╭─ Excerpted data
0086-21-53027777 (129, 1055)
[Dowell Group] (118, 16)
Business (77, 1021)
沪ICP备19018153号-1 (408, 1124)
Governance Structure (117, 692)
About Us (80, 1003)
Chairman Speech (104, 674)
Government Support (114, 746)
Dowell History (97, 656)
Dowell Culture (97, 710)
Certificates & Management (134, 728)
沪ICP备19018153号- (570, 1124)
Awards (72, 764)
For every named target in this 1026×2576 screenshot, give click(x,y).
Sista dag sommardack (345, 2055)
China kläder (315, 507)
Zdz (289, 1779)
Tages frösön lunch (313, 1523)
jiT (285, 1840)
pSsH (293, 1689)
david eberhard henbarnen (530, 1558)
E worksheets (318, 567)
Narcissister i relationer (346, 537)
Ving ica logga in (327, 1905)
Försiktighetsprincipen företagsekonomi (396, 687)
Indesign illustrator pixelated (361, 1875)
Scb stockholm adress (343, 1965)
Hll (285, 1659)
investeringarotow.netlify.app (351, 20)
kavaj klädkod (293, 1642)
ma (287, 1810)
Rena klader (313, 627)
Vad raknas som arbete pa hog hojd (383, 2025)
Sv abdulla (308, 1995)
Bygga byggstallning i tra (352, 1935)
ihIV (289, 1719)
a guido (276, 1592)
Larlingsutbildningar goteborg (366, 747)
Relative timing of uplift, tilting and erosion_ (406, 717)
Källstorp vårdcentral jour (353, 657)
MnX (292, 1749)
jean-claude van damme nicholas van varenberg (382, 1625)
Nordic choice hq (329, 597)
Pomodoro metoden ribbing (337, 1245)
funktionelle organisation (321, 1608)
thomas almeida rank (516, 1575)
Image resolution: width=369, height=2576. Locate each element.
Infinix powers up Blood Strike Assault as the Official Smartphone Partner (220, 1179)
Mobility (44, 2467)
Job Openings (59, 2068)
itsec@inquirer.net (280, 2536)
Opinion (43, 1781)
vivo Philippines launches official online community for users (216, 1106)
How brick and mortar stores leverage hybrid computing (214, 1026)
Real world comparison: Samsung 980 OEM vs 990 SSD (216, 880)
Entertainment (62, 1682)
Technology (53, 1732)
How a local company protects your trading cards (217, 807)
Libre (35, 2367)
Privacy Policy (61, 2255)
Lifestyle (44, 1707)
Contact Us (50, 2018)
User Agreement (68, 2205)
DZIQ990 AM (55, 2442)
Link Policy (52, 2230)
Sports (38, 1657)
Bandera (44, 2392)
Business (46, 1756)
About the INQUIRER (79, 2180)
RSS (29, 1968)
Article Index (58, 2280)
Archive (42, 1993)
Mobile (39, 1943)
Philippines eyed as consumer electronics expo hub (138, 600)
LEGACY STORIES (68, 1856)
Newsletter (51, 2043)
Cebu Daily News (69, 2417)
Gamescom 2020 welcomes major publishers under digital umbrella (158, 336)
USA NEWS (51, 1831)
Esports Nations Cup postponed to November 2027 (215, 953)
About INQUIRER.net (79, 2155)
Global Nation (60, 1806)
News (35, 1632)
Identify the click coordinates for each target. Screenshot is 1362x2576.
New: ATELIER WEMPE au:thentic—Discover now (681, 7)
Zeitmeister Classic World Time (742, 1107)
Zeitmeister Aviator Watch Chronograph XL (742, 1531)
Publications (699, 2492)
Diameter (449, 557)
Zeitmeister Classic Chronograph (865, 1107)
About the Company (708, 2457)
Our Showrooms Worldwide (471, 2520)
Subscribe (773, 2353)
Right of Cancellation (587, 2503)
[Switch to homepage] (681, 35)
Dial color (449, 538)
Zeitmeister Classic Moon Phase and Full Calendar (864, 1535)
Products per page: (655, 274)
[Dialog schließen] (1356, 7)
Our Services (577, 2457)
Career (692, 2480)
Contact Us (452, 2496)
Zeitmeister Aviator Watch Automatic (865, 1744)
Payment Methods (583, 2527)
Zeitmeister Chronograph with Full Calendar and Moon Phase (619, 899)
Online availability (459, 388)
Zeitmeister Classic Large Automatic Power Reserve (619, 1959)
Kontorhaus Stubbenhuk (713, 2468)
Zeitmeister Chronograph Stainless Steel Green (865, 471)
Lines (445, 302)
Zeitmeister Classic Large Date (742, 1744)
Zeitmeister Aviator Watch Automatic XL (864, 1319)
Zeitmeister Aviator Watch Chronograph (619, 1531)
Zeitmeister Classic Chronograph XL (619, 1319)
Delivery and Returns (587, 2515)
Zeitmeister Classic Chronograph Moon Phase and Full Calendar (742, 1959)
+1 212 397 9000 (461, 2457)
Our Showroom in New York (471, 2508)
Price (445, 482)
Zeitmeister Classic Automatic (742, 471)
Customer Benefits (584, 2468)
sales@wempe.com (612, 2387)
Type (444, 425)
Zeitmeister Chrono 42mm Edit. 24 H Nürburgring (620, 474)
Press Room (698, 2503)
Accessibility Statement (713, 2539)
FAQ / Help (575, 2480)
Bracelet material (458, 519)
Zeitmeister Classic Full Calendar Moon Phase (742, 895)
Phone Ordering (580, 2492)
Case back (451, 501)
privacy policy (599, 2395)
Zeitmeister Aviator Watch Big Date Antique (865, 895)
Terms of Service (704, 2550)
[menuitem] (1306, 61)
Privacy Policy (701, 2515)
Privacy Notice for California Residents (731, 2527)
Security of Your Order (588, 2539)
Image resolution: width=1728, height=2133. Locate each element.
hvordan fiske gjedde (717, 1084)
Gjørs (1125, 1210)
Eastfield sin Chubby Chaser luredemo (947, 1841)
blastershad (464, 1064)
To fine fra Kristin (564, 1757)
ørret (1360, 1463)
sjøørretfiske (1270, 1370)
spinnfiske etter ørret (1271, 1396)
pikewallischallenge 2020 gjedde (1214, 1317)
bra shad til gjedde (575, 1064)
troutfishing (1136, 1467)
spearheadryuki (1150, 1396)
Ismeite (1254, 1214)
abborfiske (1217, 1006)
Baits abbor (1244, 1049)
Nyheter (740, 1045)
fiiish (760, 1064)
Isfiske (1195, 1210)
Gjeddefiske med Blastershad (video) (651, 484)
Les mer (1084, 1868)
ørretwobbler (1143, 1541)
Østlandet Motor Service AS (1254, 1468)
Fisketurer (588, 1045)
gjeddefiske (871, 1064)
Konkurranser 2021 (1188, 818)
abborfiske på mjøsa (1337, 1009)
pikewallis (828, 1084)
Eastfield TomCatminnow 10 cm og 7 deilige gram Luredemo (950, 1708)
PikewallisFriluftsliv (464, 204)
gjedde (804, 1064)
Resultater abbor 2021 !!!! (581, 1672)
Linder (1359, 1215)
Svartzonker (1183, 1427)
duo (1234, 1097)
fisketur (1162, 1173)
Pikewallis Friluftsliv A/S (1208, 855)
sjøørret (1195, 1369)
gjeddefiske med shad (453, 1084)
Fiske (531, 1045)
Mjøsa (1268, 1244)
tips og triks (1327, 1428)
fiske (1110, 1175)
╰─
▶ **To do**:
An exact transcription of all the material above is the expected answer.

▶ **Task result**:
0086-21-53027777 (129, 1055)
[Dowell Group] (118, 16)
Business (77, 1021)
沪ICP备19018153号-1 (408, 1124)
Governance Structure (117, 692)
About Us (80, 1003)
Chairman Speech (104, 674)
Government Support (114, 746)
Dowell History (97, 656)
Dowell Culture (97, 710)
Certificates & Management (134, 728)
沪ICP备19018153号- (570, 1124)
Awards (72, 764)
For every named target in this 1026×2576 screenshot, give click(x,y).
Sista dag sommardack (345, 2055)
China kläder (315, 507)
Zdz (289, 1779)
Tages frösön lunch (313, 1523)
jiT (285, 1840)
pSsH (293, 1689)
david eberhard henbarnen (530, 1558)
E worksheets (318, 567)
Narcissister i relationer (346, 537)
Ving ica logga in (327, 1905)
Försiktighetsprincipen företagsekonomi (396, 687)
Indesign illustrator pixelated (361, 1875)
Scb stockholm adress (343, 1965)
Hll (285, 1659)
investeringarotow.netlify.app (351, 20)
kavaj klädkod (293, 1642)
ma (287, 1810)
Rena klader (313, 627)
Vad raknas som arbete pa hog hojd (383, 2025)
Sv abdulla (308, 1995)
Bygga byggstallning i tra (352, 1935)
ihIV (289, 1719)
a guido (276, 1592)
Larlingsutbildningar goteborg (366, 747)
Relative timing of uplift, tilting and erosion_ (406, 717)
Källstorp vårdcentral jour (353, 657)
MnX (292, 1749)
jean-claude van damme nicholas van varenberg (382, 1625)
Nordic choice hq (329, 597)
Pomodoro metoden ribbing (337, 1245)
funktionelle organisation (321, 1608)
thomas almeida rank (516, 1575)
Image resolution: width=369, height=2576. Locate each element.
Infinix powers up Blood Strike Assault as the Official Smartphone Partner (220, 1179)
Mobility (44, 2467)
Job Openings (59, 2068)
itsec@inquirer.net (280, 2536)
Opinion (43, 1781)
vivo Philippines launches official online community for users (216, 1106)
How brick and mortar stores leverage hybrid computing (214, 1026)
Real world comparison: Samsung 980 OEM vs 990 SSD (216, 880)
Entertainment (62, 1682)
Technology (53, 1732)
How a local company protects your trading cards (217, 807)
Libre (35, 2367)
Privacy Policy (61, 2255)
Lifestyle (44, 1707)
Contact Us (50, 2018)
User Agreement (68, 2205)
DZIQ990 AM (55, 2442)
Link Policy (52, 2230)
Sports (38, 1657)
Bandera (44, 2392)
Business (46, 1756)
About the INQUIRER (79, 2180)
RSS (29, 1968)
Article Index (58, 2280)
Archive (42, 1993)
Mobile (39, 1943)
Philippines eyed as consumer electronics expo hub (138, 600)
LEGACY STORIES (68, 1856)
Newsletter (51, 2043)
Cebu Daily News (69, 2417)
Gamescom 2020 welcomes major publishers under digital umbrella (158, 336)
USA NEWS (51, 1831)
Esports Nations Cup postponed to November 2027 (215, 953)
About INQUIRER.net (79, 2155)
Global Nation (60, 1806)
News (35, 1632)
Identify the click coordinates for each target. Screenshot is 1362x2576.
New: ATELIER WEMPE au:thentic—Discover now (681, 7)
Zeitmeister Classic World Time (742, 1107)
Zeitmeister Aviator Watch Chronograph XL (742, 1531)
Publications (699, 2492)
Diameter (449, 557)
Zeitmeister Classic Chronograph (865, 1107)
About the Company (708, 2457)
Our Showrooms Worldwide (471, 2520)
Subscribe (773, 2353)
Right of Cancellation (587, 2503)
[Switch to homepage] (681, 35)
Dial color (449, 538)
Zeitmeister Classic Moon Phase and Full Calendar (864, 1535)
Products per page: (655, 274)
[Dialog schließen] (1356, 7)
Our Services (577, 2457)
Career (692, 2480)
Contact Us (452, 2496)
Zeitmeister Aviator Watch Automatic (865, 1744)
Payment Methods (583, 2527)
Zeitmeister Chronograph with Full Calendar and Moon Phase (619, 899)
Online availability (459, 388)
Zeitmeister Classic Large Automatic Power Reserve (619, 1959)
Kontorhaus Stubbenhuk (713, 2468)
Zeitmeister Chronograph Stainless Steel Green (865, 471)
Lines (445, 302)
Zeitmeister Classic Large Date (742, 1744)
Zeitmeister Aviator Watch Automatic XL (864, 1319)
Zeitmeister Aviator Watch Chronograph (619, 1531)
Zeitmeister Classic Chronograph XL (619, 1319)
Delivery and Returns (587, 2515)
Zeitmeister Classic Chronograph Moon Phase and Full Calendar (742, 1959)
+1 212 397 9000 (461, 2457)
Our Showroom in New York (471, 2508)
Price (445, 482)
Zeitmeister Classic Automatic (742, 471)
Customer Benefits (584, 2468)
sales@wempe.com (612, 2387)
Type (444, 425)
Zeitmeister Chrono 42mm Edit. 24 H Nürburgring (620, 474)
Press Room (698, 2503)
Accessibility Statement (713, 2539)
FAQ / Help (575, 2480)
Bracelet material (458, 519)
Zeitmeister Classic Full Calendar Moon Phase (742, 895)
Phone Ordering (580, 2492)
Case back (451, 501)
privacy policy (599, 2395)
Zeitmeister Aviator Watch Big Date Antique (865, 895)
Terms of Service (704, 2550)
[menuitem] (1306, 61)
Privacy Policy (701, 2515)
Privacy Notice for California Residents (731, 2527)
Security of Your Order (588, 2539)
Image resolution: width=1728, height=2133. Locate each element.
hvordan fiske gjedde (717, 1084)
Gjørs (1125, 1210)
Eastfield sin Chubby Chaser luredemo (947, 1841)
blastershad (464, 1064)
To fine fra Kristin (564, 1757)
ørret (1360, 1463)
sjøørretfiske (1270, 1370)
spinnfiske etter ørret (1271, 1396)
pikewallischallenge 2020 gjedde (1214, 1317)
bra shad til gjedde (575, 1064)
troutfishing (1136, 1467)
spearheadryuki (1150, 1396)
Ismeite (1254, 1214)
abborfiske (1217, 1006)
Baits abbor (1244, 1049)
Nyheter (740, 1045)
fiiish (760, 1064)
Isfiske (1195, 1210)
Gjeddefiske med Blastershad (video) (651, 484)
Les mer (1084, 1868)
ørretwobbler (1143, 1541)
Østlandet Motor Service AS (1254, 1468)
Fisketurer (588, 1045)
gjeddefiske (871, 1064)
Konkurranser 2021 (1188, 818)
abborfiske på mjøsa (1337, 1009)
pikewallis (828, 1084)
Eastfield TomCatminnow 10 cm og 7 deilige gram Luredemo (950, 1708)
PikewallisFriluftsliv (464, 204)
gjedde (804, 1064)
Resultater abbor 2021 !!!! (581, 1672)
Linder (1359, 1215)
Svartzonker (1183, 1427)
duo (1234, 1097)
fisketur (1162, 1173)
Pikewallis Friluftsliv A/S (1208, 855)
sjøørret (1195, 1369)
gjeddefiske med shad (453, 1084)
Fiske (531, 1045)
Mjøsa (1268, 1244)
tips og triks (1327, 1428)
fiske (1110, 1175)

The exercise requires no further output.